Prana is difficult to define at the outset and nearly impossible to quantify without experiencing it, so we must excuse a bit of poetic license in resulting to similes at the beginning, as indeed the ancient sages did. It is similar to love, like the feeling we get in the pit of our stomach, butterflies and grins. It blossoms like a flower, flows as does water, and like sunlight which embraces all, is in itself whole, whilst growing, evolving and being content within the process.
Described repeatedly as one’s life-force, soul, or transcendental self, yet even this seems limited as Prana is also described as the life energy of the universe. While commonly likened with breath, Prana is sometimes erroneously defined as breath. This is, at the core, really a misnomer. It is subtly associated with the in-breath specifically, but as we look deeper into the texts, it is actually “vital life energy” that is referred to as being inhaled, circulated throughout the body and absorbed.

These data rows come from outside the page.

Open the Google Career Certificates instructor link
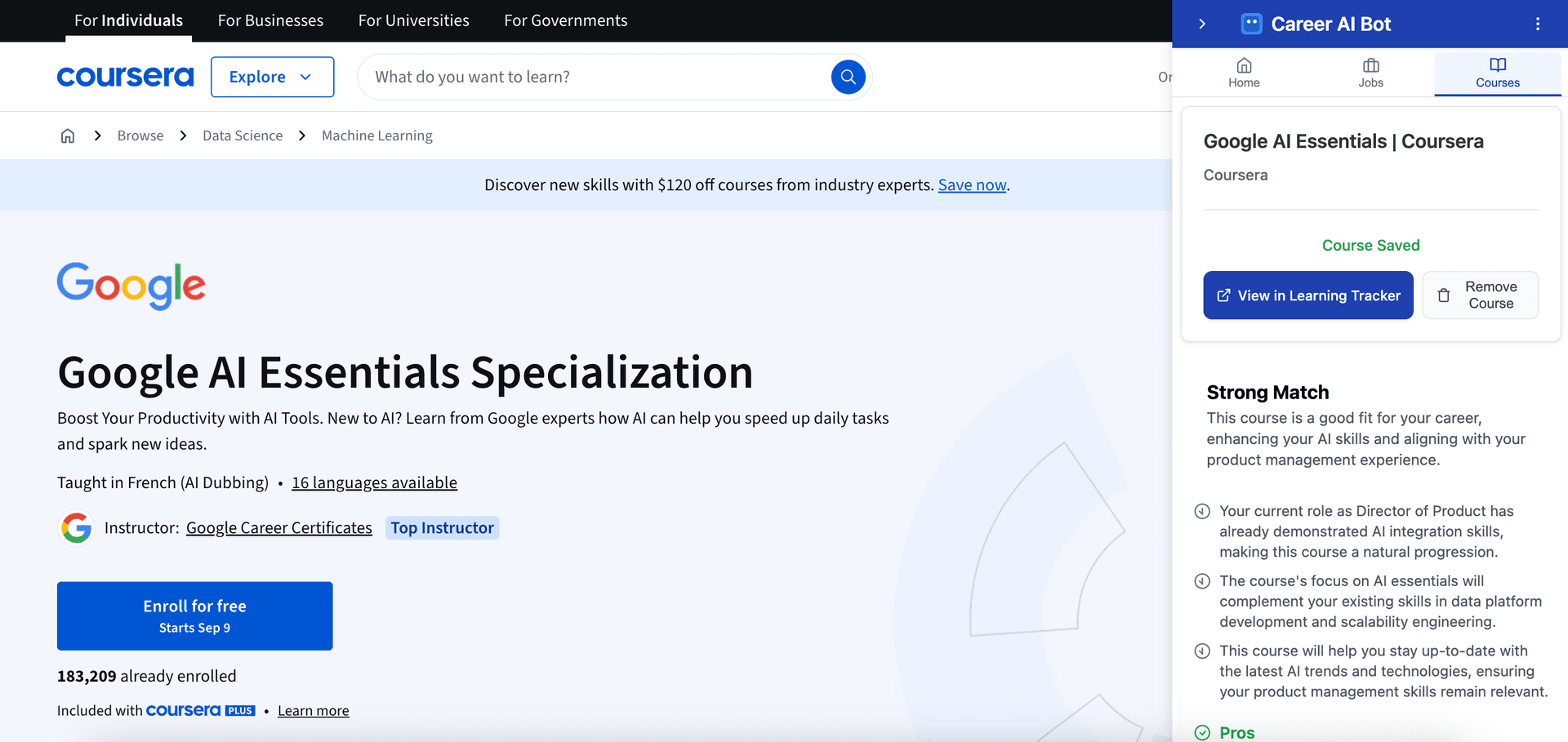pos(278,528)
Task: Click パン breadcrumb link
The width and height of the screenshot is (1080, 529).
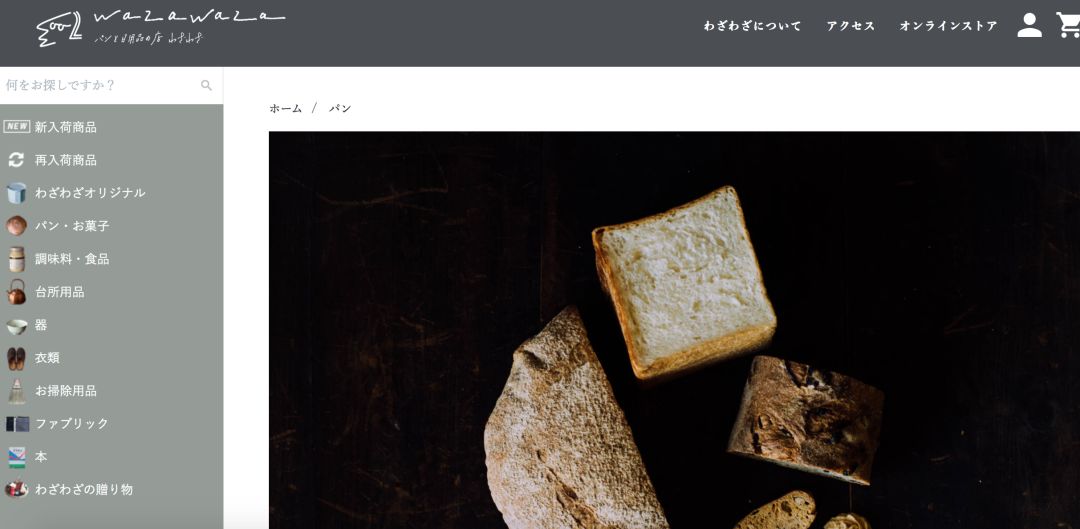Action: click(340, 108)
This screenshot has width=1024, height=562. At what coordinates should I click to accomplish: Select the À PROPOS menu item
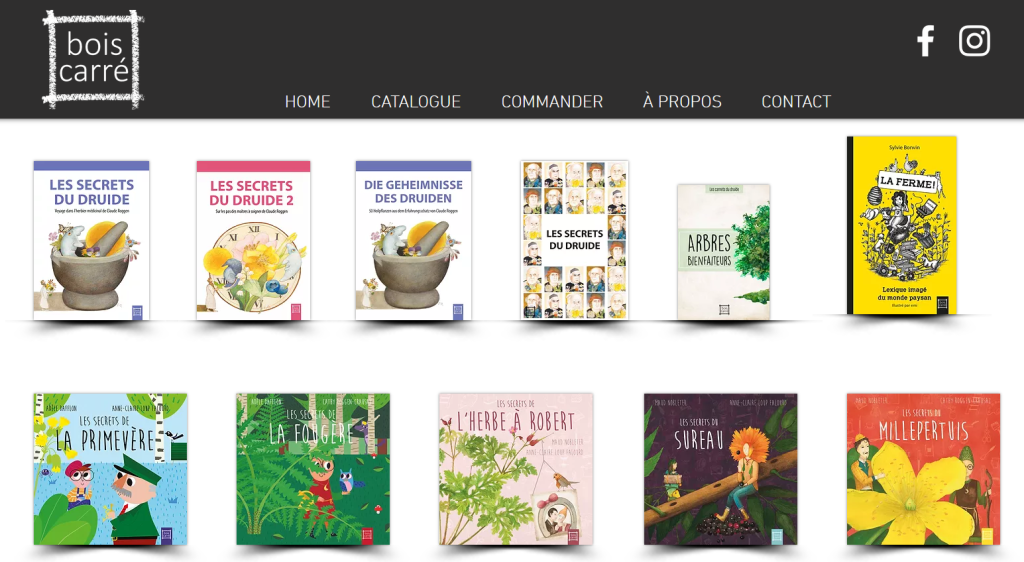(682, 101)
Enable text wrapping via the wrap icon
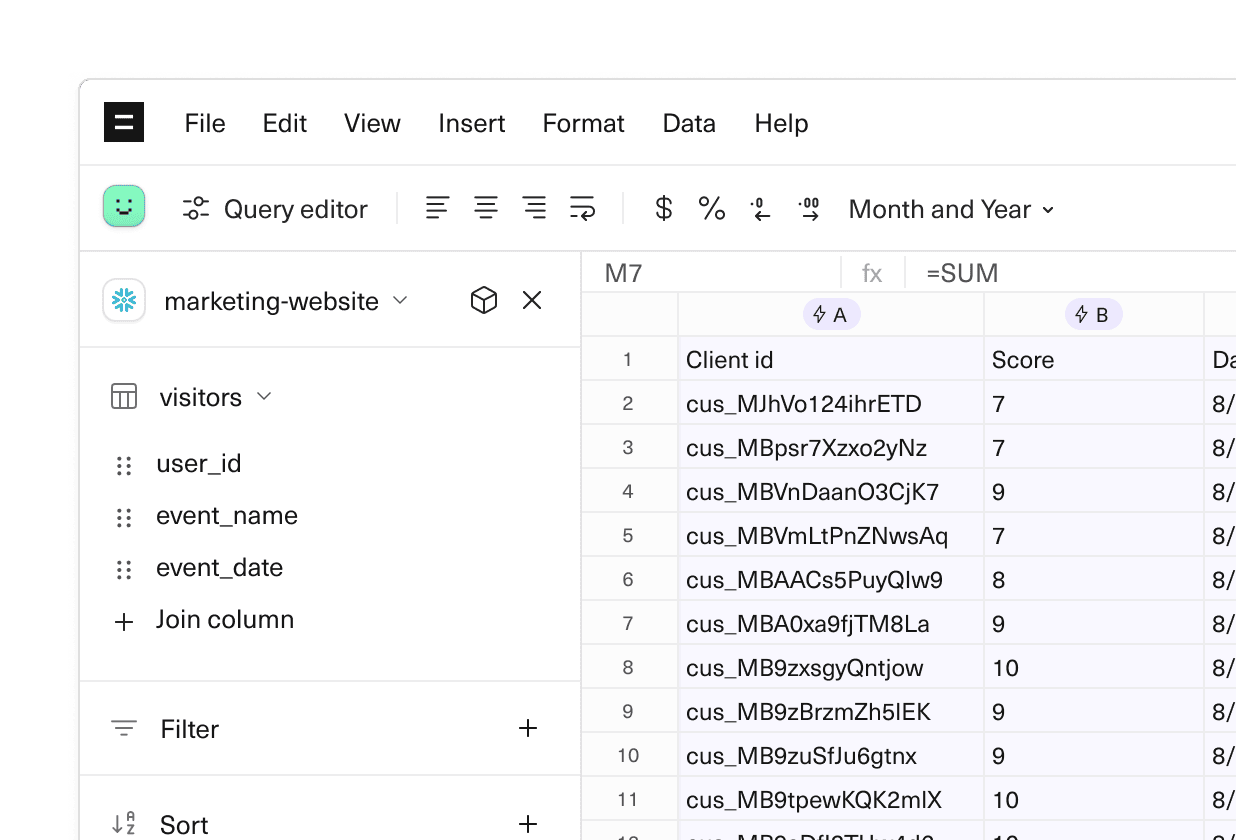 coord(582,207)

From Macrocosmic to Microcosm
The universe is expanding outward, swelling with cosmic, orgasmic energy.
Science finds that we are made up of masses of flowing energy molecules within a very narrow spectrum of physical manifestation. Outside of this spectrum, we would not recognize the physical form but only bundles of vibrating energy, part of a broader energy yet the same energy that makes up the planet we live on, our solar system, galaxy, and the universe it is in. Georg Feuerstein writes in The Yoga Tradition: “Some states of consciousness go beyond the body, and it is precisely these states that the yoga adepts seek to cultivate. Enlightenment or liberation itself is definitely a body-transcending condition. Here the entire universe becomes a ‘body’ for the liberated being.”
Early Vedic texts state that before all, before the universe as we perceive it, there was simply supra-consciousness and Prana, blissfully static in an embrace of symbiosis. Out of this union sprang forth conscious will, and with it the universe was created with Prana expanding outward in search of manifestation.
This balance of the subtle supra-consciousness and life energy is seen throughout the natural world as dichotomies of male and female, winter and summer, the phases of the moon, birth and death; this balance is further symbolised throughout human philosophy as light and dark, attachment and non-attachment, yin and yang. One cannot exist without the other, as in the simple balance of the two, one defines and gives meaning to the other.
Thusly, Prana permeates all things to varying levels of degree. However, Prana is not conscious, nor consciousness, it simply is. This reality is a continuum that we ourselves divide up into a multitude of discrete phenomena, and we do so by means of language. Our attempts at naming things in a way, reifies them, which has of course an immense practical value. However it can also become a handicap, setting up barriers that block understanding and stifle insight. Nevertheless, so long as we remember that words are not always identical to the reality they are meant to denote, they can be useful.
The Sanskrit word Prana is a combination of two syllables, ‘pra’ and ‘na’, which denotes constancy, a force in constant motion. Thus it assumes a quality of livingness, in which the entire cosmos is alive, throbbing with Prana. Prana exists in sentient beings as the energy that drives every action, voluntary and involuntary, every thought, every level of the mind and body. Scientific research describes Prana as a complex multidimensional energy: a combination of electrical, magnetic, electromagnetic, photonic, ocular, thermal, and mental energies.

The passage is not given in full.